Me molesta perder mis propias palabras. En cualquier momento empezaré a perder el pelo, y no me preocupa en lo más mínimo. Ayer me descubrí canas en la barba (no una: varias) y tampoco pasó nada. Esas pérdidas, las del tiempo, me traen sin cuidado. Pero hay otras, las del espacio, que sí me dan miedo. Hace un año empecé a perder el acento, y paulatinamente voy perdiendo formas verbales y palabras. Eso, más que cualquier otra cosa, es argentinamente desolador.
La primera vez que me pasó fue hace dos años, hablando por teléfono con un amigo de Mercedes. En vez de decirle ‘la ruta’ le dije ‘la carretera’. Del otro lado de la línea la carcajada fue ominosa. (Lo peor es pensar que el otro piensa que uno lo hace adrede). Qué pelotudo se siente uno, cuando pierde sus palabras y utiliza otras que no le pertenecen. Personalmente me siento un ladrón tonto, un ladrón que roba lo que no le hace falta.

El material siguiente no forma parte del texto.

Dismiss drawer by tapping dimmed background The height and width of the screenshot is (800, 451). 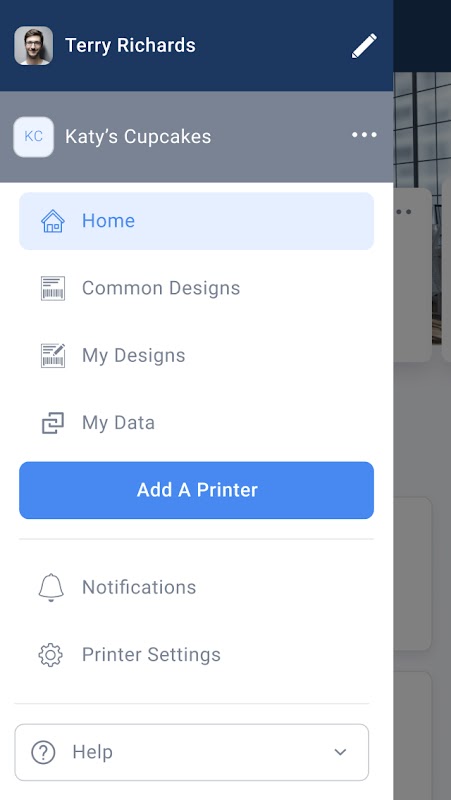(x=422, y=434)
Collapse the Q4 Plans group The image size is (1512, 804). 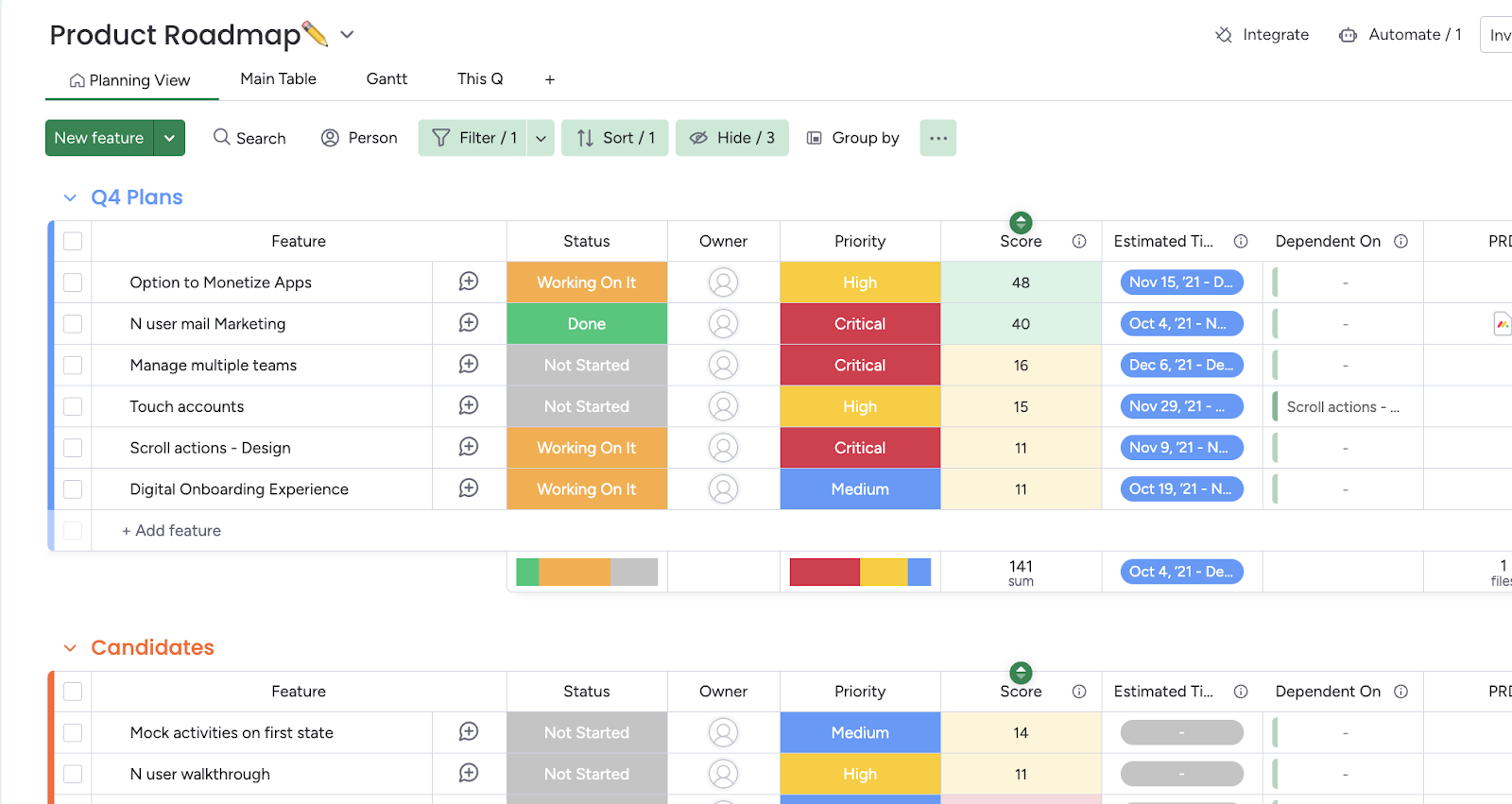click(x=70, y=197)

Hace un año, en un taxi, en vez de decir ‘Guiyermo’ dije nítidamente ‘Guiliermo’. Me salió del alma: eso es lo peor. Uno sabe cuándo lo hace a drede y cuándo no. Si estás hablando con un nativo, lo mejor es limar los yeísmos, más que nada para que te entiendan. Pero cuando estás hablando con alguien que sabe quién sos, no hace falta esa diplomacia, esa tilinguería. Y ahí es donde duele descubrirnos en un renuncie.
No hace mucho, necesité explicar en medio de una conversación que un libro estaba editado con pequeños detalles de calidad. Estaba conversando con argentinos recién llegados, y solamente me salieron dos adjetivos españoles: ‘este libro es una cucada‘, o ‘este libro tiene muchas virguerías‘. Obviamente no me entendieron, y me desesperé. Busqué con la mirada a un amigo que había llegado a este país casi conmigo y le pregunté:
—¿Cómo se dice cucada o virguería en argentino?

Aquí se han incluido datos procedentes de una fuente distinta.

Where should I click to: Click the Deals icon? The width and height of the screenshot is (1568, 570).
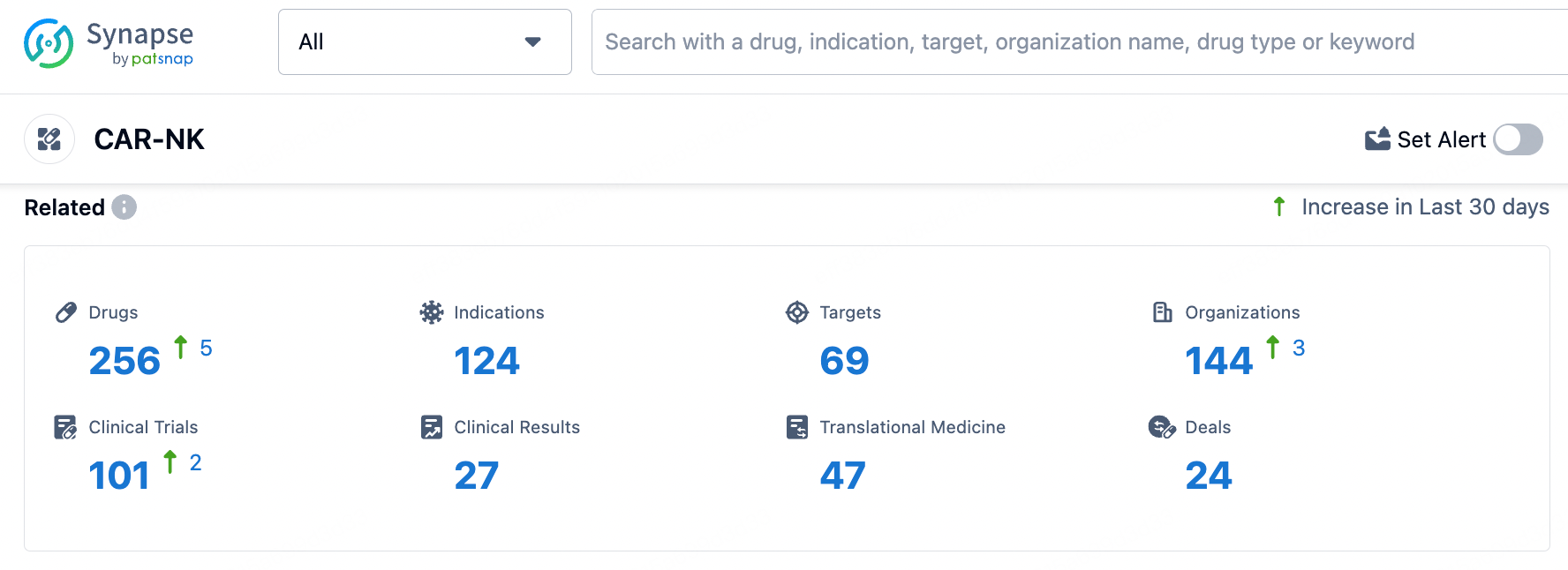(1162, 427)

Nada. Nuestros adjetivos habían volado. Llegamos a recordar un par (pituco y petitero) pero sabíamos que estaban pasados de moda. Y entonces además de idiotas, nos sentimos viejos.
Hay algo todavía peor. Mi hija, cuando aparezca en este mundo, no me dirá papá. Es una de las cosas que más me desesperan. Me dirá papa. En Catalunya, por alguna razón secreta y detestable, a los padres se les llama así, papa, es decir: tubérculo. Mi hija me dirá tubérculo, y tendré que cargar con eso de por vida. Es muy feo ser un integrante del Colectivo de gente que pierde el colectivo. ¡Ostia puta, tío!